Print Fact SheetApterothrips apteris

Distinguishing features

Both sexes without wings, and uniformly dark brown. Antennae 8-segmented but VI with an incomplete oblique suture producing an apparently 9-segmented condition; segments III–IV with sense cone simple. Head weakly reticulate; ocelli not developed, ocellar setae III as long as diameter of three ommatidia; maxillary palps 3-segmented. Pronotum with no long setae. Tergites with transverse reticulation medially, tergites I–VIII with well-developed craspedum on posterior margin. Sternites III–VI with well-developed 5-lobed craspedum, the sternal posteromarginal setal pair S3 arising at the posterolateral angle of each of the sternites.
Male smaller and paler than female, sternite II with an internal glandular structure opening through an aperture on the antecostal margin of segment III; tergite IX with 2 pairs of short stout thorn-like setae.

Related species

There are only two species of Apterothrips, of which A. apteris is essentially a southern hemisphere species whereas A. secticornis is essentially a northern hemisphere species (Mound & Marullo, 1996). These two are distinguished by the number of lobes on the craspeda of the abdominal sternites, but are otherwise very similar. The males share with those of several Neotropical Thripidae species the character state of having a single glandular area on the anterior margin of the third abdominal sternite.

Biological data

Feeding and breeding on the leaves of its host plants, and usually associated with Poaceae. However, this thrips has been found causing damage to garlic and to lucerne in Australia, and large populations have been recorded in California from Erigeron [Asteraceae]. 

Distribution data

In Britain, recorded twice in Scotland, at Ayr and Fair Isle (Morison, 1973a), and twice in England, in West Yorkshire and Devon (Collins, 2000a; 2010a), but otherwise not known from Europe. The species is widespread around the southern hemisphere from Mexico, Peru, and the Falkland Islands, to Australia and New Zealand, and is also known from Hawaii. The British records are therefore geographically aberrant. It was previously misidentified as secticornis, a species that, by contrast, is reported across Europe and the northern Holarctic, but is not known from Britain.

Family name

THRIPIDAE - THRIPINAE

Species name

Apterothrips apteris (Daniel)

Original name and synonyms

Sericothrips apteris Daniel, 1904: 295
Sericothrips stanfordii Moulton, 1907: 51
Sericothrips ineptus Ahlberg, 1922: 271
Apterothrips delamarei Bournier, 1962: 231

References

Collins DW (2000a) First English record for Apterothrips apteris (Daniel) (Thysanoptera: Thripidae). Entomologist’s Monthly Magazine. 136: 210.

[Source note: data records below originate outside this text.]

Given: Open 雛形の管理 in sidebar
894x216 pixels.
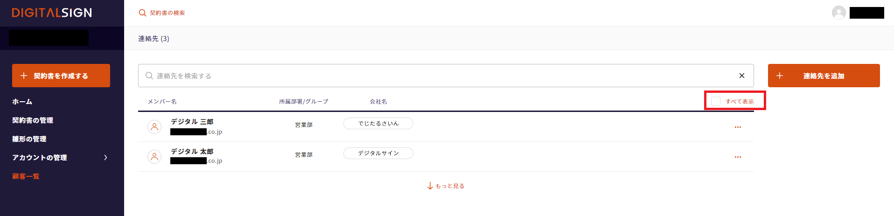Looking at the screenshot, I should [29, 139].
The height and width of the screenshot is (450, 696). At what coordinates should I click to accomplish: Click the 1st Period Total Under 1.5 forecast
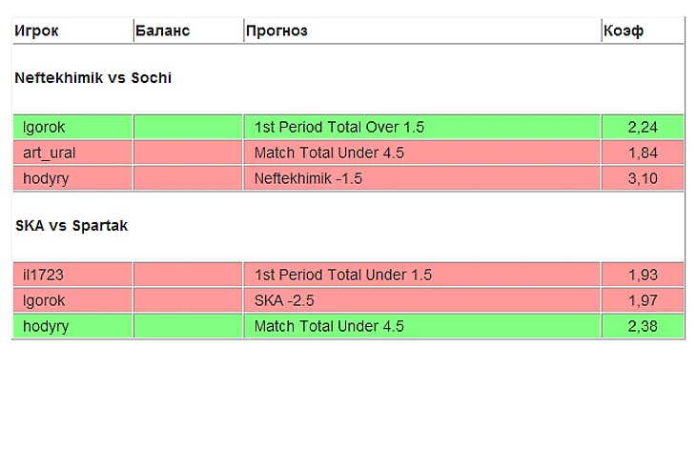343,275
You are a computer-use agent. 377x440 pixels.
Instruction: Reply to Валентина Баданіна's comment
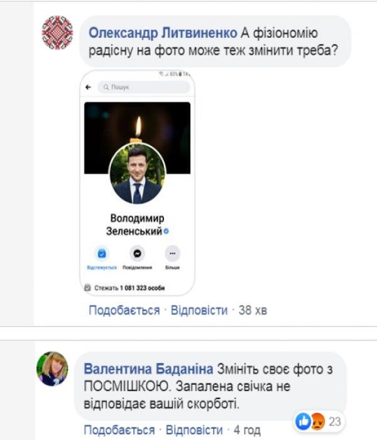click(194, 430)
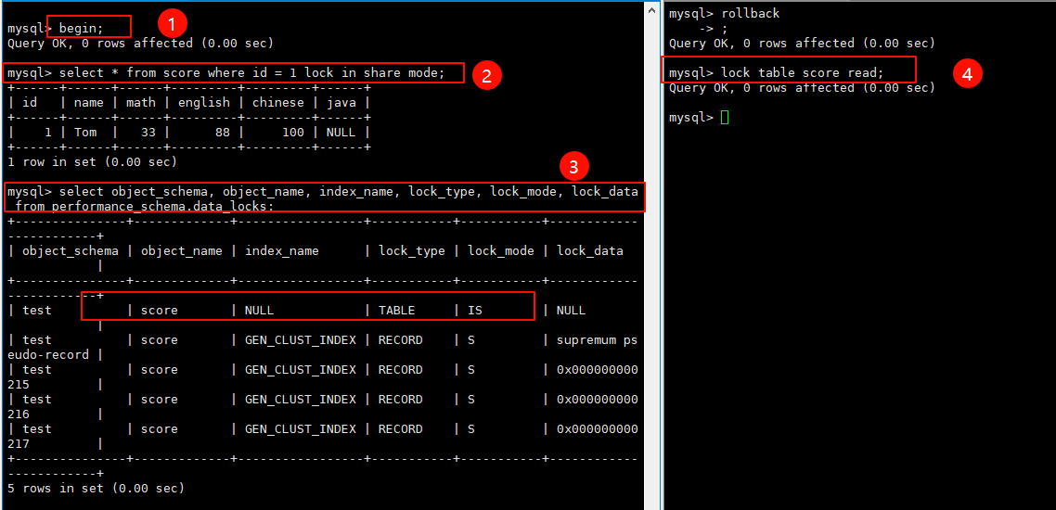Click the red circle numbered 1

tap(172, 23)
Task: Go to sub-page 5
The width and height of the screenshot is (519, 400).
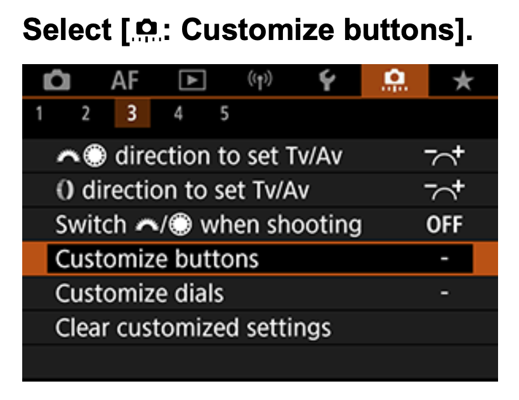Action: [x=225, y=114]
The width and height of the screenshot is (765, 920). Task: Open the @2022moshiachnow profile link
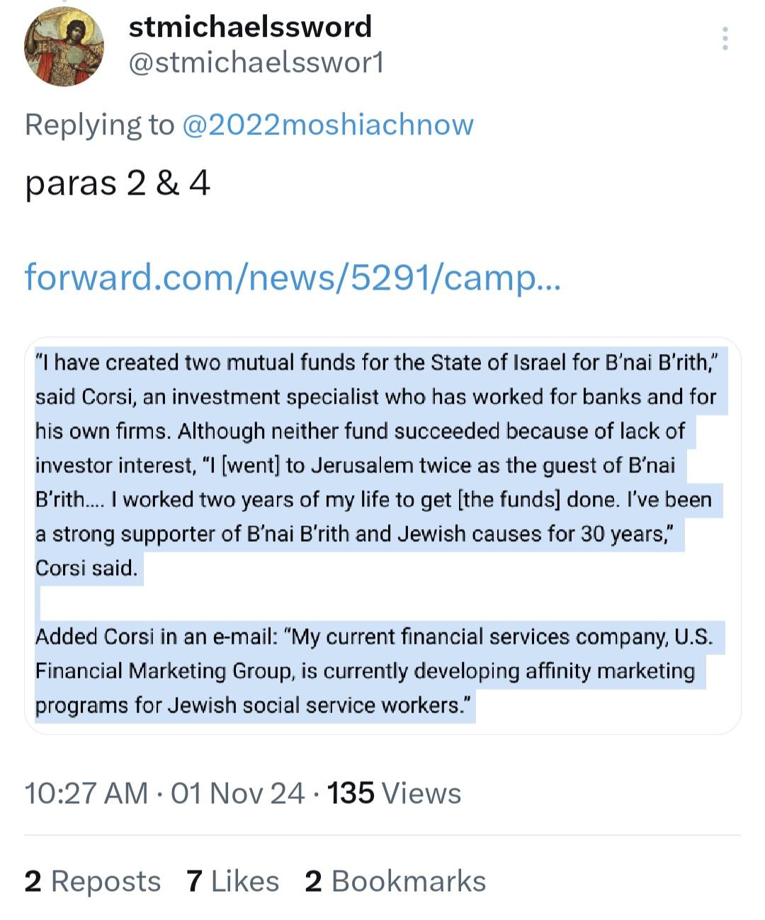327,125
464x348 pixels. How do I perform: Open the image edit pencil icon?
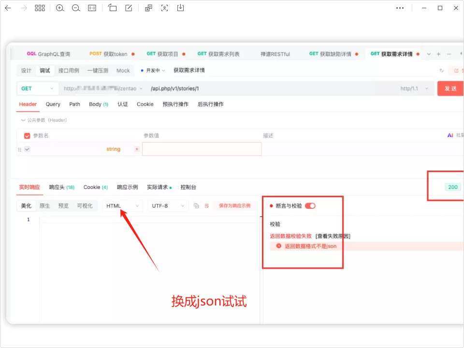pyautogui.click(x=129, y=8)
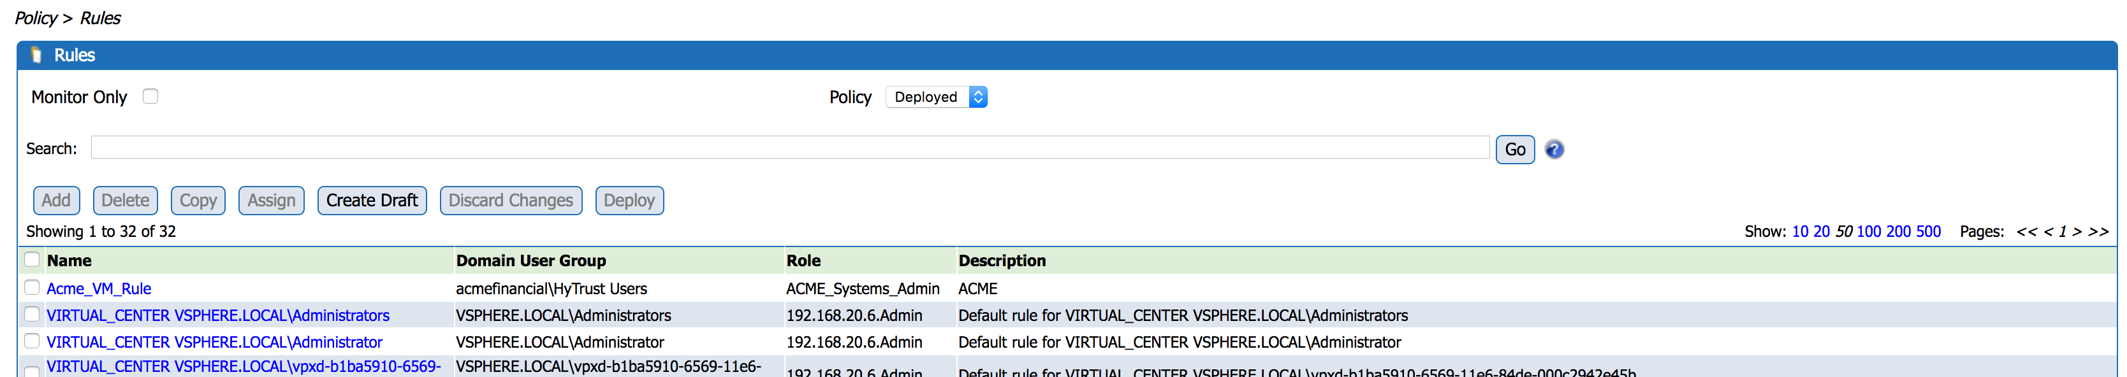This screenshot has height=377, width=2127.
Task: Select the VSPHERE.LOCAL\Administrators rule checkbox
Action: coord(32,314)
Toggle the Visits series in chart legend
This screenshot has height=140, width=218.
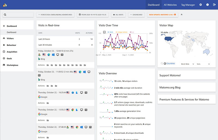pyautogui.click(x=110, y=32)
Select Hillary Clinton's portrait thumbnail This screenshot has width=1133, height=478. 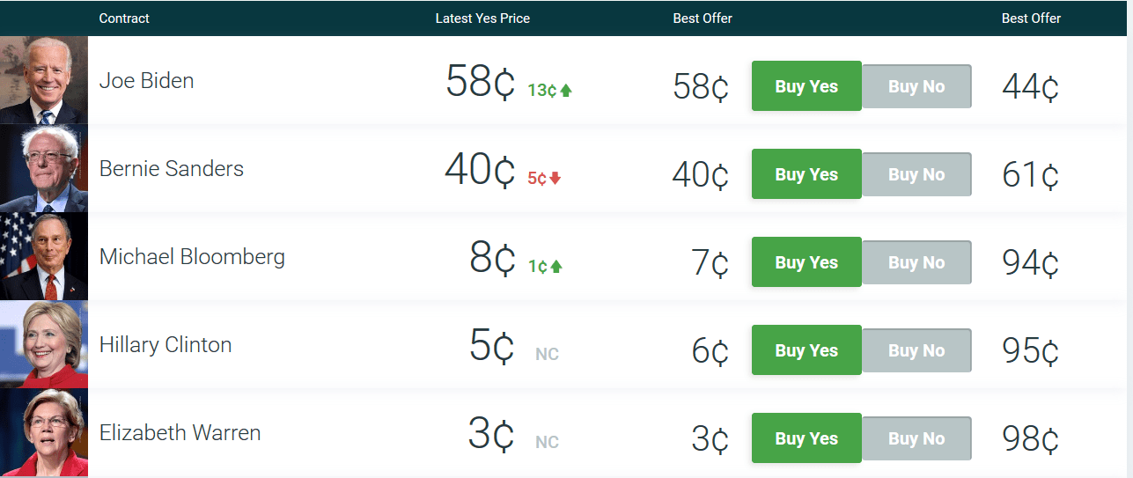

Collins DW (2010a) Thysanoptera of Great Britain: a revised and updated checklist. Zootaxa 2412: 21–41.

Morison GD (1973a) Observations and records for British Thysanoptera. XVI. Thripidae, Apterothrips secticornis (Trybom), a species new to Britain. Entomologist’s Monthly Magazine 109: 208–210.

Mound LA & Marullo R (1996) The thrips of Central and South America: an introduction (Insecta: Thysanoptera). Memoirs on Entomology, International 6: 1–487.